# Task 2: Caching Bedrock responses
In this assignment, you will explore the Amazon Bedrock Converse API through an interactive chat session. You will learn how to cache responses and conserve tokens to reduce the overall cost of using Bedrock.

## Task 2.1: Setting up Bedrock
In the Terminal application, run the following command: jupyter notebook

In the Jupyter window, select File, New, and then Notebook.

Select Untitled and enter genai-exercise7-caching.ipynb as the name for your newly created notebook.

Choose Rename.

In the first cell, paste the following code. After you have pasted the code, select the cell, and then choose the play button at the top of the notebook to run the this block of code. This will set up the variables and connections that will be needed in future steps.

In [1]:
import boto3
import json
from datetime import datetime

bedrock=boto3.client('bedrock-runtime',region_name='us-east-1')

MODEL_ID = "amazon.nova-micro-v1:0"

# Task 2.2: Training Bedrock
Create a new cell in your Jupyter notebook.

Paste the following code in the newly created cell. After you have pasted, select the cell, and then choose the play button at the top of the notebook to run the this block of code.

In [2]:
system_prompt = """
 You are an assistant that summarizes music reviews for a record company.
 Here are examples:

 Review: The latest album by The New Wave Band is a masterpiece! Every track is a hit.
 Summary: Reviewer praises the latest album as a masterpiece with hit tracks.

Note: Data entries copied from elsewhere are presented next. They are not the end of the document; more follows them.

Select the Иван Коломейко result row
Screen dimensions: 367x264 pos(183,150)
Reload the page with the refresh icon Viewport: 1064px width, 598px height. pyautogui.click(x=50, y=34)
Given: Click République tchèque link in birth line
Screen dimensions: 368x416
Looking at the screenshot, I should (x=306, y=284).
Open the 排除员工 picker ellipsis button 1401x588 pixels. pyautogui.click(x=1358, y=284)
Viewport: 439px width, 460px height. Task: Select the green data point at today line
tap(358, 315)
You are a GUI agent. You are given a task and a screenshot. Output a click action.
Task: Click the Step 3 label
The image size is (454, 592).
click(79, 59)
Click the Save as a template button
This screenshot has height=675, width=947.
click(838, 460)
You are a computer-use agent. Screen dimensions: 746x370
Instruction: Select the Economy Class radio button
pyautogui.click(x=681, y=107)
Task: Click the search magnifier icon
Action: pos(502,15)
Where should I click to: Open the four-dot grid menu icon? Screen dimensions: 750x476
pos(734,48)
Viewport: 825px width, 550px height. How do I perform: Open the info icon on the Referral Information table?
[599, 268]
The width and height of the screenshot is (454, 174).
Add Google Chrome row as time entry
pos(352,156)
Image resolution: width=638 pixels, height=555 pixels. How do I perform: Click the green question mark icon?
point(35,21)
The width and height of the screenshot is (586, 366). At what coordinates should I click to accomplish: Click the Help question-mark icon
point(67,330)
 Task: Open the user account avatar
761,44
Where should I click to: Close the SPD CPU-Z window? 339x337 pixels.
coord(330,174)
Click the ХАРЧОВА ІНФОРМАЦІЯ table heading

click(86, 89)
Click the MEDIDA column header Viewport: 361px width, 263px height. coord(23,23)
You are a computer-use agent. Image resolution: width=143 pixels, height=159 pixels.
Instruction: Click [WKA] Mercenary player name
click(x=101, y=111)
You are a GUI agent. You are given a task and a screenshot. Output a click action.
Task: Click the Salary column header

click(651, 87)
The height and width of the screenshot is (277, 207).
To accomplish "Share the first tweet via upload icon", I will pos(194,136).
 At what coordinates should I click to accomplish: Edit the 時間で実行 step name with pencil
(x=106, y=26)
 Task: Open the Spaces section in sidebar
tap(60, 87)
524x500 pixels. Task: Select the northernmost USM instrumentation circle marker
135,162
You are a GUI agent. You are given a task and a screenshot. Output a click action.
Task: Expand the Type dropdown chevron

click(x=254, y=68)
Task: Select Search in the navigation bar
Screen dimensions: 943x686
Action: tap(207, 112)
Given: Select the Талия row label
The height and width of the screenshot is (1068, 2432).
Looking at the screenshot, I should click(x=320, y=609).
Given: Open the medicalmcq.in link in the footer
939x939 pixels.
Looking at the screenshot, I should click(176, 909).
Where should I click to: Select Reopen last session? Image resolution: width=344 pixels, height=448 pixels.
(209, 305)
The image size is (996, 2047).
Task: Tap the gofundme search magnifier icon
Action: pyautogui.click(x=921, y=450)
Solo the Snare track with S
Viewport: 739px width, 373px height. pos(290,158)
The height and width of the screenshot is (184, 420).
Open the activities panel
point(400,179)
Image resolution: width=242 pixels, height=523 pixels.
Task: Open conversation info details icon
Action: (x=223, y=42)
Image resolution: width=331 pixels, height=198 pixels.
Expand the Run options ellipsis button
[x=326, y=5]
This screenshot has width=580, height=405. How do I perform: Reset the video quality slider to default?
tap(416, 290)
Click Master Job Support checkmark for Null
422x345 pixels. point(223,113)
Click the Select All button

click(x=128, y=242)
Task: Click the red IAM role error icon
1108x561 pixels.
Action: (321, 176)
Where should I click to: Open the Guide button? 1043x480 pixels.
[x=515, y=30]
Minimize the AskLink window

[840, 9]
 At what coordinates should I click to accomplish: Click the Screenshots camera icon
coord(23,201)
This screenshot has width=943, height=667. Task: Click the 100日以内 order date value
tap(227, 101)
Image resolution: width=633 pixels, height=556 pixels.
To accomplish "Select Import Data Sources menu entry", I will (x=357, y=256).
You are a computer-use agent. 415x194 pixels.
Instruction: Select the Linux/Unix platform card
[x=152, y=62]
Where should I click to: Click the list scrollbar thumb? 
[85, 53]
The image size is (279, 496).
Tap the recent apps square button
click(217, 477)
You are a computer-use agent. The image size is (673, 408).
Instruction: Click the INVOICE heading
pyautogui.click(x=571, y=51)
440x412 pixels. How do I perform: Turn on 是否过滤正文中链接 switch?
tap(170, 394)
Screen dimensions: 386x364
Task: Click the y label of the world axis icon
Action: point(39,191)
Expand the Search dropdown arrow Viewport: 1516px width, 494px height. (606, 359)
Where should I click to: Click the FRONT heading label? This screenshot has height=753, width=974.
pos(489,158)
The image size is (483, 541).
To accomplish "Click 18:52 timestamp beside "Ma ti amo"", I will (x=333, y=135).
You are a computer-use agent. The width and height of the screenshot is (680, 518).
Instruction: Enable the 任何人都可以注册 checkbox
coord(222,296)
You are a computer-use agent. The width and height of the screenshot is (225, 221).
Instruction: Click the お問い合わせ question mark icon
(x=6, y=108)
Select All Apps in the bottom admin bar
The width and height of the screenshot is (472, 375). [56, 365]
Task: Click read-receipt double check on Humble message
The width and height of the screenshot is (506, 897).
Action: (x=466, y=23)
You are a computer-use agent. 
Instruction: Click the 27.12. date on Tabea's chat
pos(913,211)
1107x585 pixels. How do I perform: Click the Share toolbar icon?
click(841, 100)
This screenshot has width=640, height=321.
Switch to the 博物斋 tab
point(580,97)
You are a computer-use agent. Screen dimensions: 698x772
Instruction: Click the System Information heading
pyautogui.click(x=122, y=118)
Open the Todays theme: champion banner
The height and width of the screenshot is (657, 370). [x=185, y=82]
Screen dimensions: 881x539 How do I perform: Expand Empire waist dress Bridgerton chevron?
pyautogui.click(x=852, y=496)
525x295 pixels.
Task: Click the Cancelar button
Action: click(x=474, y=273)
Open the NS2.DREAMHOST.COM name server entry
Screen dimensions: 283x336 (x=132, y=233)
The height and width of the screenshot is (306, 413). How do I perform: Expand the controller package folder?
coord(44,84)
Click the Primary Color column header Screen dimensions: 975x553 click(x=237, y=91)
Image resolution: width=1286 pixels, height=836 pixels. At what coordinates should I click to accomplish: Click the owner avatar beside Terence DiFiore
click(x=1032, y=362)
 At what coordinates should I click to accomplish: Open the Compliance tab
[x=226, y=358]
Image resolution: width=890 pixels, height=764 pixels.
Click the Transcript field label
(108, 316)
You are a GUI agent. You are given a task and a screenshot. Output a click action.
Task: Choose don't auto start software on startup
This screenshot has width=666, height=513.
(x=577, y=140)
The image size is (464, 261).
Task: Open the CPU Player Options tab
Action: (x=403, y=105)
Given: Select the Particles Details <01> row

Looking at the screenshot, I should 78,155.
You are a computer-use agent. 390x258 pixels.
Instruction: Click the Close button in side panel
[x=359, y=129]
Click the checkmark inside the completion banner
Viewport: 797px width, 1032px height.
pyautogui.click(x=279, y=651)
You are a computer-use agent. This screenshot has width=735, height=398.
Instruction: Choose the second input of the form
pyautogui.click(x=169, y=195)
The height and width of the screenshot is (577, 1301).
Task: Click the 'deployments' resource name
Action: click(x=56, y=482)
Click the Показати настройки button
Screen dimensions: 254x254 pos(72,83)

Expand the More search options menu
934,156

 Review: I was disappointed with the new single; it lacked the energy of their previous work.
 Summary: Reviewer expresses disappointment, noting a lack of energy compared to previous work.
 """

user_input_review = "This EP is a solid effort with a few standout songs, though some tracks feel repetitive."

## Task 2.3: No caching
Create a new cell in your Jupyter notebook.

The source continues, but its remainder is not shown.